When The Patient Asks: How Did I Become So Neurotic?
The questions my patients most frequently ask are, “Why am I so neurotic?” and “How did I get this way?” When they speak of being neurotic, they usually mean their compulsive, rigid, inflexible way of moving through life. This is a painful road filled with suffering and a waste of constructive energies. It is the opposite of a healthy, satisfied way of living. Dr. Karen Horney, in her books, described simply and clearly how the neurotic process begins and evolves. She explained that under favorable conditions, which would be an environment or a family where we were accepted and allowed to experience ourselves, we could grow up with an appreciation for ourselves. In such an environment, we could feel comfortable and secure in expressing our creative aspirations and reach our full potential.
Such a family would see each of us as unique and special, and we would move in the direction of our own given potentialities, as we develop them. But, when we come from a family where we are not permitted to experience and express ourselves, or what I prefer to call an “abusive environment,” we develop altogether in a different way. An abusive environment is characterized by what Dr. Horney called “the basic evil.” This she described as an environment that was lacking in genuine warmth and affection. She felt that a child could tolerate much adversity as long as the child felt inwardly loved. She also stated that the reason children do not receive enough affection was due to the fact that their parents were themselves victims of poor parenting. So we are all, in some way, victims of victims. Some of the actions and attitudes on the part of the parents most damaging to the child include the following:
•Self-sacrificing behavior by the parents who use their deeds to manipulate their children and instill guilt.
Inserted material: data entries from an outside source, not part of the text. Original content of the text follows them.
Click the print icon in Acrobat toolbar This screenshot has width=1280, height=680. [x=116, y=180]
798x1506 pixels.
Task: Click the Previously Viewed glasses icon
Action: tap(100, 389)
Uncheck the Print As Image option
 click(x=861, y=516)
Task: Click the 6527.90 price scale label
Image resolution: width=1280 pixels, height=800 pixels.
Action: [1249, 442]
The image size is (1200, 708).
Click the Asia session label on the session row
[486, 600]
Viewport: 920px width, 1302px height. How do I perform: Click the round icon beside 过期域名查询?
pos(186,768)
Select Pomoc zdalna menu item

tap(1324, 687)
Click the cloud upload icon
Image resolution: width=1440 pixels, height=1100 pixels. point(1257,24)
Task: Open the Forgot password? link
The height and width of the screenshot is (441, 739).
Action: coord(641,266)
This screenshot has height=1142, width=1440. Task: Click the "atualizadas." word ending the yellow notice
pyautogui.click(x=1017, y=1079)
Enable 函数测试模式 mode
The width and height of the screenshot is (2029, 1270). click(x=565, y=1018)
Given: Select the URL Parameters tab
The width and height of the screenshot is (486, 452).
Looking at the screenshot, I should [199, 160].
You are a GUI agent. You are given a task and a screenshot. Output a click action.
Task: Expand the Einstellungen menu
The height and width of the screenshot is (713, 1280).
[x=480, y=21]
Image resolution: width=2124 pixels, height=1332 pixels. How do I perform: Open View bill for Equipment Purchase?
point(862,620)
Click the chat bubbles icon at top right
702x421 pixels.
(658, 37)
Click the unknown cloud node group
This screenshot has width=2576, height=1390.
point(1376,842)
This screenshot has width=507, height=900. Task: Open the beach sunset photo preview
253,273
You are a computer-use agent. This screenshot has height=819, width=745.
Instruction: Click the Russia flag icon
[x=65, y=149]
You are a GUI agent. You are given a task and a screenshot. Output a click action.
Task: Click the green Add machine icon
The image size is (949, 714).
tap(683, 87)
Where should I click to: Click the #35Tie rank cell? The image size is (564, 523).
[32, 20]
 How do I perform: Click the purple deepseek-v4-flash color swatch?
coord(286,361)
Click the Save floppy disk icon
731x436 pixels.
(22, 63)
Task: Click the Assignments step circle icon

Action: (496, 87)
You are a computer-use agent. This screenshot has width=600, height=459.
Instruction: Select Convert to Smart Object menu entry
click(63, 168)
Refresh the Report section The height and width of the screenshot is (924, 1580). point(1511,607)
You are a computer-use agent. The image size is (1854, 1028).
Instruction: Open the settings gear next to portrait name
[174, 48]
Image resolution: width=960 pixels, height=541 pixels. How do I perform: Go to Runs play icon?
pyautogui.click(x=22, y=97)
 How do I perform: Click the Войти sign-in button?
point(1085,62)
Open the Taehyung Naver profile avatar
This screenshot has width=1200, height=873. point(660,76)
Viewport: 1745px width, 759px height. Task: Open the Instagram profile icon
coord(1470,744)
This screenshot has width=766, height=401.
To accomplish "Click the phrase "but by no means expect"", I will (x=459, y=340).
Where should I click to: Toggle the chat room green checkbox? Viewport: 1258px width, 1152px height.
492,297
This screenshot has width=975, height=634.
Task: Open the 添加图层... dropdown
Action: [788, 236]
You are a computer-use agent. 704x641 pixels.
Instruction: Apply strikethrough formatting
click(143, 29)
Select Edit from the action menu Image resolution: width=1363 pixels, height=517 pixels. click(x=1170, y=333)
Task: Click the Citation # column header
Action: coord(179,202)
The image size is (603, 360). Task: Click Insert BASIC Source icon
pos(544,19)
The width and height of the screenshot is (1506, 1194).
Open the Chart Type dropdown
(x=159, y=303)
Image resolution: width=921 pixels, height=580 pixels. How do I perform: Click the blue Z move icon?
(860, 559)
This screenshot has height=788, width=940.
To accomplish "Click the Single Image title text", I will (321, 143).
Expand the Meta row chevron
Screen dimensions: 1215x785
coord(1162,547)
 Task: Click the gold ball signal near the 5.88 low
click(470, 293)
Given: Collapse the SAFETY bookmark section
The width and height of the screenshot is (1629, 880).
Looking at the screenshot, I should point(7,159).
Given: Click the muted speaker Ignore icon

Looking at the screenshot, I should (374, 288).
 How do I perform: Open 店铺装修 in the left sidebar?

•Unjust scolding, blaming or punishing.
•Unpredictable shifts between superficial love and affection and scornful rejection.
•A disregard for the child’s needs.
•Disturbing or interfering in the child’s friendships.
•Ridiculing independent thinking.
Discouraging and spoiling the child’s interests in his or her own pursuits— these can be interests of an artistic, athletic or mechanical nature.
And most damaging of all was what Dr. Horney described as “an attitude of the parents, which, if not in intention, nevertheless means breaking the child’s will.”
What evolves from growing up under such adverse conditions is a way of behaving and going through life that is based on finding some sense of safety and security. This in turn leads to a rigid system of inner rules and regulations, which demands nothing short of perfection, greatness and glory. When such perfection is not achieved, we strike out—or, I should say, in—at ourselves, in the form of self-hate. Self-hate can be expressed in many different ways, including: accident proneness, psychosomatic disorders, alcohol and drug addiction, compulsive gambling, guilty feelings, excessive and inappropriate worrying, competitiveness, perfectionism, criminal activity, depression, anxiety, suicide and a behavior or action which is hurtful, punishing or damaging to oneself. No pill, no magic can make selfhate go away. Only a process of exploration and expression, such as psychodynamic psychotherapy, is designed to diminish self-hate and increase our mercy and compassion for ourselves.